In the case which u gave the entire sequence will be the answer even if we sort in ascending order.
{-5, -4, -3, -2, -2, 0, 3, 5, 8}
{-5, -9, -12, -14, -16, -13, -8, 0}
Can u come up with a better example in which greedy doesnt work coz i cant figure out one
Assumptions:
- subarray MUST be continuous, else we'd just return all positive integers, or if the largest int should they all be <= 0.
- The FIRST subarray is returned should there be multiple subarrays with the same max sum
- Should the resulting max subarray end in a zero, it will not be picked up. For instance: { 1, 0, 1, 0 } will return { 1, 0 , 1 }. This goes for { 1, 0, 1, 0, 0, 0 ...} as well.
Pseudo Code:
- You will need at least 6 counters to keep track of values. These will all be initialized as zero at the start, except for max value being set to the smallest possible integer (Integer.MIN_VALUE in Java).
- Max Sum
- Current Sum
- Start Index
- End Index
- Cursor
- Max Value
for( 0 to array length ) {
add current value (array[i]) to your current sum counter.
if( current sum > max sum ) { // Continue your max subarray since it is larger than previous
max sum is now = current sum
set start position of your subarray to cursor
set end position of your subarray to current position
}
if ( current sum < 0 ) { // Break your max subarray because it is less than 0
set current sum back to 0
update cursor to current position + 1
}
if ( current value > max value ) { // Keep track of max value if all values are <= 0
set max value to current value
}
}
if( end != 0 ) { // You know a max subarray containing at least 1 positive integer exists
print max sub array
}
else { // Array was filled with integers <= 0
print max value
}
The runtime order of this algorithm is O(n) as it only uses a for loop to traverse from beginning to end.

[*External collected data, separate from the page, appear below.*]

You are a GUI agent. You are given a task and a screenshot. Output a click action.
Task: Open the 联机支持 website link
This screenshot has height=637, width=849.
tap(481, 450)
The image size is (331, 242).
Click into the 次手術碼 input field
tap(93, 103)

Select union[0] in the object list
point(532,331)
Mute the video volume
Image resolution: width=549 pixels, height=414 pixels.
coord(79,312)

If the question is abt contiguous subarray , then here is the soln :
for(i=0;i<n;i++)
{
curr = curr + a[i];
if( curr > max )
{
max = curr;
}
else if(curr < 0)
{
curr = 0;
}
}
Here would be the recursive solution:
Opt(j, w)=Max(a[j]+Opt(j-1, MAXSUM-a[j]), Opt(j-1, MAXSUM));
more over you are maximizing the sum! shouldnt you be maximizing the number of elements considered in contributing to the SUM ? (i.e. Max(1 + Opt(j-1,..), Opt(..)) instead of Max(a[j]+...)) Correct me if am wrong.

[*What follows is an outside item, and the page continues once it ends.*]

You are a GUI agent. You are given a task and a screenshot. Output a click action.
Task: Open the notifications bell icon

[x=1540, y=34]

u r right it should maximize number of elements considered... but ur earlier comment is wrong about this code nt working for less than maxsum condition, to make it work for lesse or equal to maxsum u have to just put this in
Opt(j,sum){
if(j<0 || a[j]>sum) return 0;
return max(1+Opt(j-1,sum-a[j]), Opt(j-1,sum));
}
If we fix the beginning of the sub array to be x then finding the longest sub-array would be straightforward (by moving the ending of the sub-array y one position at a time until the sum is larger than maxSum). Now let's consider what happens when we move x one position to the left: the ending point of the longest sub-array staring at x+1 will either be less than y (in which case this sub-array can be ruled out from being a candidate for the longest because it is shorter than the previous one) or greater than y. If the new ending point is greater than the current y we can find the new ending point by moving the current ending point one at a time until the sum exceeds maxSum. If we continue this process and keep track of the length, beginning and end, of the longest sub array seen so far then after whole array is scanned we arrive at the longest sub-array.
Pseudo code:
for (int x = 0; x < n; x++)
{
sum = sum - a[x];
while (sum < maxSum)
{
sum += a[y];
y++;
}
if (currentMaxLen < y - x)
{
currentMaxLen = y - x;
currentMaxBegining = x;
currentMaxEnding = y;
}
}
the result would be: {1,-2,4, -2, 6}? You miss 4. The sum is 7 which is equal to the given MaxSum.
- Anonymous October 05, 2009